Work order:
Search the records for the line with "Select the Profiles tab". Output that line and each line after it, exactly, and stop at the end; omit pictures.

+--

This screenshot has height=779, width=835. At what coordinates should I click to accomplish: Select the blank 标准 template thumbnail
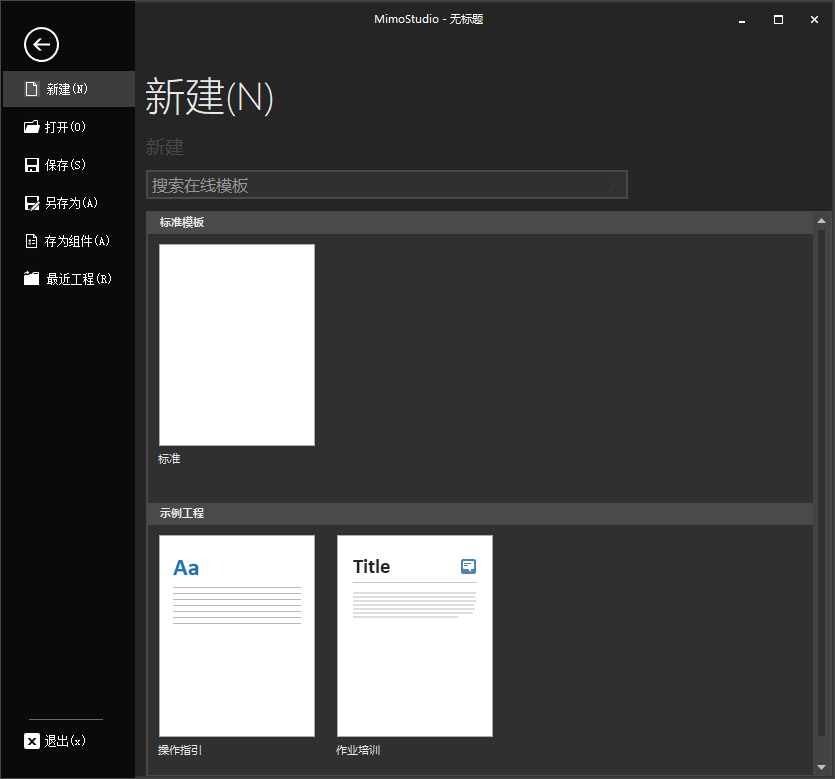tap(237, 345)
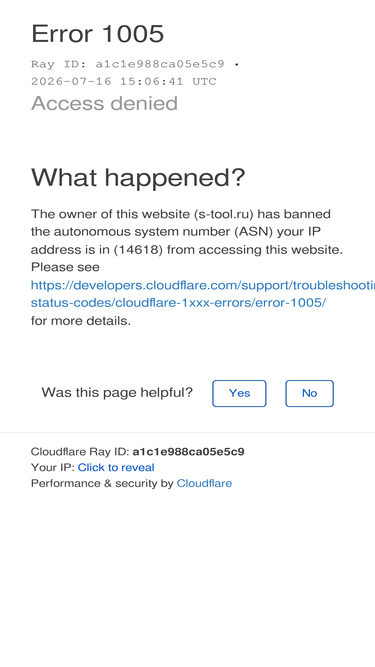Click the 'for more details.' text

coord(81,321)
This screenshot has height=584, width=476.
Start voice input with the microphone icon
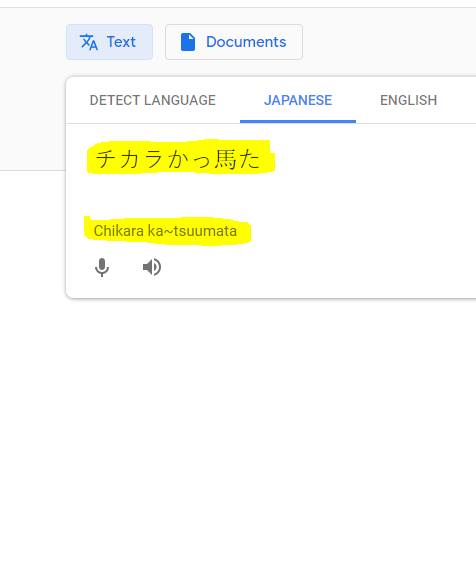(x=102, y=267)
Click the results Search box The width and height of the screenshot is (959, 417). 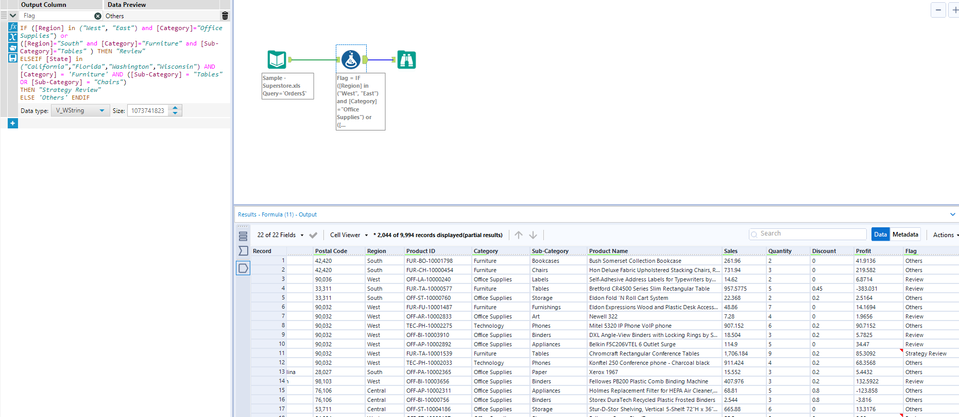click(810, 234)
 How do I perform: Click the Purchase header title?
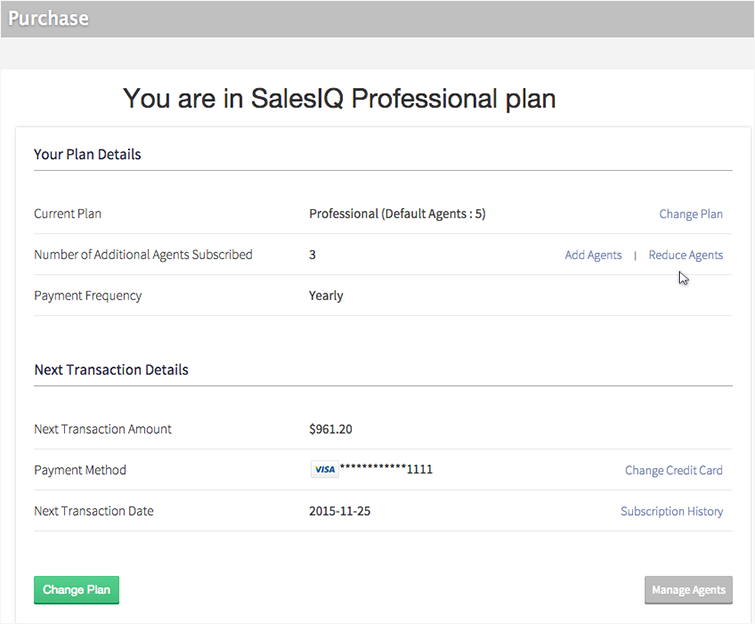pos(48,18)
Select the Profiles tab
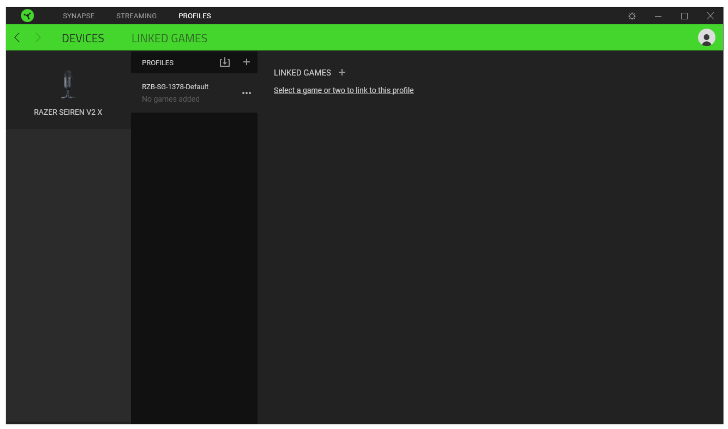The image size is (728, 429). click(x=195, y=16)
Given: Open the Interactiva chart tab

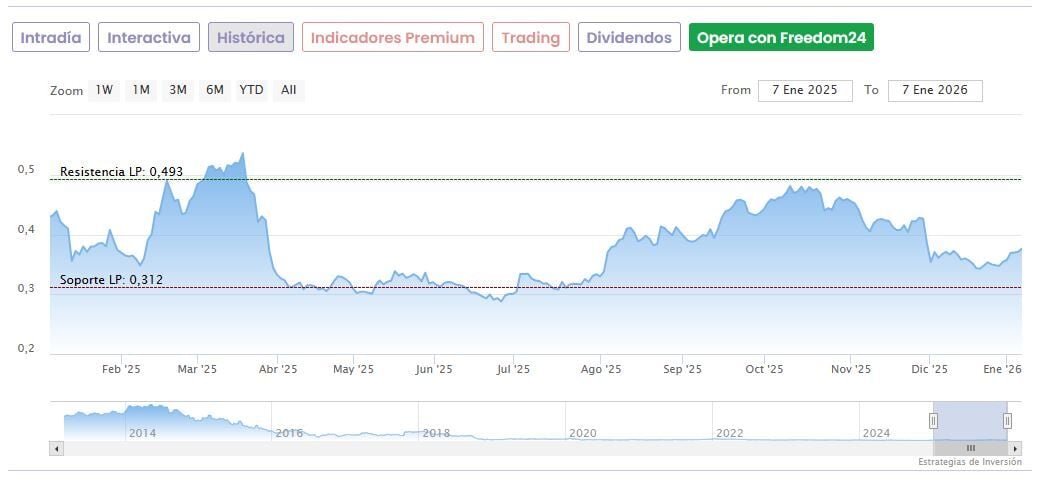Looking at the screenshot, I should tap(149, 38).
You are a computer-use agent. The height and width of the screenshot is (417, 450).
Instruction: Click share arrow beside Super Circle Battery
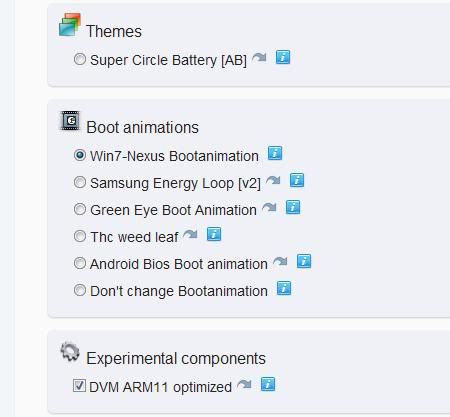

+--

Result of the task:
Select the Profiles tab
The image size is (728, 429). click(x=195, y=16)
Given: Open the Interactiva chart tab

Looking at the screenshot, I should tap(149, 38).
You are a computer-use agent. The height and width of the screenshot is (417, 450).
Instruction: Click share arrow beside Super Circle Battery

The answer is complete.